> [Problem details]: All of the data below needs to be set down again, exactly as shown.

Top of Material for this task

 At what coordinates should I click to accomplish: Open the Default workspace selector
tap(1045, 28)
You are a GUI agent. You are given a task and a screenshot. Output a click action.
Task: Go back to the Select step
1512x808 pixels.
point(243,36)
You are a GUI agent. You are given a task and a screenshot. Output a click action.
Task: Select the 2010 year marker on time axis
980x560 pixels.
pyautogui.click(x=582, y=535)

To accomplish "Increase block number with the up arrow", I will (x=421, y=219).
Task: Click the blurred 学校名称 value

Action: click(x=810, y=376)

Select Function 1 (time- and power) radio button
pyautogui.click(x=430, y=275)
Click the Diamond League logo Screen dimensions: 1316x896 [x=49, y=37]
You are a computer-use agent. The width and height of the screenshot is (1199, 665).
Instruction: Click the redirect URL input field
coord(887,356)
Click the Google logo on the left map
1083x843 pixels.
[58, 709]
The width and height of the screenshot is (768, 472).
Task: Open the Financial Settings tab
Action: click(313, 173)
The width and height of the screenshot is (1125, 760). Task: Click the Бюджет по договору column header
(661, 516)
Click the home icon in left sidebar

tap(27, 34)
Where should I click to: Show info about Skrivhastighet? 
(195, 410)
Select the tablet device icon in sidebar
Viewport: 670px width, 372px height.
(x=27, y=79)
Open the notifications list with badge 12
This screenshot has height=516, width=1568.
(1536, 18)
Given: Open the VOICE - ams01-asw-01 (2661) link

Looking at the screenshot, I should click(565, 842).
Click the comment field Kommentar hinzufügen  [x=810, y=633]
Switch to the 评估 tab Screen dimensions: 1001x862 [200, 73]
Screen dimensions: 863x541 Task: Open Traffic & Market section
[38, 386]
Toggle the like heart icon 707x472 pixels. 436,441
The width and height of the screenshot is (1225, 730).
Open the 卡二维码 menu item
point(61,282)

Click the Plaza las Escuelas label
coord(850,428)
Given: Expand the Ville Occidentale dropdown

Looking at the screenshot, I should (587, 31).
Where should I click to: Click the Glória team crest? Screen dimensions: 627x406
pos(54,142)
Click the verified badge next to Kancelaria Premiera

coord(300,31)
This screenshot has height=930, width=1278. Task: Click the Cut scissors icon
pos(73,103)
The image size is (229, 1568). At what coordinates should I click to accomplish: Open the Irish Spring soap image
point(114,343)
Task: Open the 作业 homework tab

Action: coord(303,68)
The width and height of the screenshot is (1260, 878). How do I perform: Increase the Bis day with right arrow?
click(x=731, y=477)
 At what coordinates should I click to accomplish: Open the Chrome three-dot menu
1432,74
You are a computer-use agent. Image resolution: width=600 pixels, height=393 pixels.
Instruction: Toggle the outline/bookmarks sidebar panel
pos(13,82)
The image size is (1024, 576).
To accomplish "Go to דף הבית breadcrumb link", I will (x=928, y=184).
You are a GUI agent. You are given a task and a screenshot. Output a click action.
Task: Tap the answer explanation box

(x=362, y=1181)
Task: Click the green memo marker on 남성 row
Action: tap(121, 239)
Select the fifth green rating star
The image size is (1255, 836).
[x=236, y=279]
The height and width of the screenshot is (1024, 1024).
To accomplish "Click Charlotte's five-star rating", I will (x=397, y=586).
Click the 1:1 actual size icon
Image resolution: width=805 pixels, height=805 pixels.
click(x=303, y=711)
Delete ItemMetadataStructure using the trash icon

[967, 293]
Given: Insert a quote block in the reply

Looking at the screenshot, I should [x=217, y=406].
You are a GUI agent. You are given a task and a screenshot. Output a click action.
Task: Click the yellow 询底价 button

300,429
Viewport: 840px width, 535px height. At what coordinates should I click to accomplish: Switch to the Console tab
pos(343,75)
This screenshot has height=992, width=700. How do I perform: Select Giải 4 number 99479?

Bottom of Material for this task

> [Answer for this exercise]:
 At what coordinates should I click to accomplish: Open the Default workspace selector
tap(1045, 28)
You are a GUI agent. You are given a task and a screenshot. Output a click action.
Task: Go back to the Select step
1512x808 pixels.
point(243,36)
You are a GUI agent. You are given a task and a screenshot. Output a click action.
Task: Select the 2010 year marker on time axis
980x560 pixels.
pyautogui.click(x=582, y=535)

To accomplish "Increase block number with the up arrow", I will (x=421, y=219).
Task: Click the blurred 学校名称 value

Action: click(x=810, y=376)

Select Function 1 (time- and power) radio button
pyautogui.click(x=430, y=275)
Click the Diamond League logo Screen dimensions: 1316x896 [x=49, y=37]
You are a computer-use agent. The width and height of the screenshot is (1199, 665).
Instruction: Click the redirect URL input field
coord(887,356)
Click the Google logo on the left map
1083x843 pixels.
[58, 709]
The width and height of the screenshot is (768, 472).
Task: Open the Financial Settings tab
Action: click(313, 173)
The width and height of the screenshot is (1125, 760). Task: Click the Бюджет по договору column header
(661, 516)
Click the home icon in left sidebar

tap(27, 34)
Where should I click to: Show info about Skrivhastighet? 
(195, 410)
Select the tablet device icon in sidebar
Viewport: 670px width, 372px height.
(x=27, y=79)
Open the notifications list with badge 12
This screenshot has height=516, width=1568.
(1536, 18)
Given: Open the VOICE - ams01-asw-01 (2661) link

Looking at the screenshot, I should click(565, 842).
Click the comment field Kommentar hinzufügen  [x=810, y=633]
Switch to the 评估 tab Screen dimensions: 1001x862 [200, 73]
Screen dimensions: 863x541 Task: Open Traffic & Market section
[38, 386]
Toggle the like heart icon 707x472 pixels. 436,441
The width and height of the screenshot is (1225, 730).
Open the 卡二维码 menu item
point(61,282)

Click the Plaza las Escuelas label
coord(850,428)
Given: Expand the Ville Occidentale dropdown

Looking at the screenshot, I should (587, 31).
Where should I click to: Click the Glória team crest? Screen dimensions: 627x406
pos(54,142)
Click the verified badge next to Kancelaria Premiera

coord(300,31)
This screenshot has height=930, width=1278. Task: Click the Cut scissors icon
pos(73,103)
The image size is (229, 1568). At what coordinates should I click to accomplish: Open the Irish Spring soap image
point(114,343)
Task: Open the 作业 homework tab

Action: coord(303,68)
The width and height of the screenshot is (1260, 878). How do I perform: Increase the Bis day with right arrow?
click(x=731, y=477)
 At what coordinates should I click to accomplish: Open the Chrome three-dot menu
1432,74
You are a computer-use agent. Image resolution: width=600 pixels, height=393 pixels.
Instruction: Toggle the outline/bookmarks sidebar panel
pos(13,82)
The image size is (1024, 576).
To accomplish "Go to דף הבית breadcrumb link", I will (x=928, y=184).
You are a GUI agent. You are given a task and a screenshot. Output a click action.
Task: Tap the answer explanation box

(x=362, y=1181)
Task: Click the green memo marker on 남성 row
Action: tap(121, 239)
Select the fifth green rating star
The image size is (1255, 836).
[x=236, y=279]
The height and width of the screenshot is (1024, 1024).
To accomplish "Click Charlotte's five-star rating", I will (x=397, y=586).
Click the 1:1 actual size icon
Image resolution: width=805 pixels, height=805 pixels.
click(x=303, y=711)
Delete ItemMetadataStructure using the trash icon

[967, 293]
Given: Insert a quote block in the reply

Looking at the screenshot, I should [x=217, y=406].
You are a GUI agent. You are given a task and a screenshot. Output a click action.
Task: Click the yellow 询底价 button

300,429
Viewport: 840px width, 535px height. At what coordinates should I click to accomplish: Switch to the Console tab
pos(343,75)
This screenshot has height=992, width=700. How do I perform: Select Giải 4 number 99479?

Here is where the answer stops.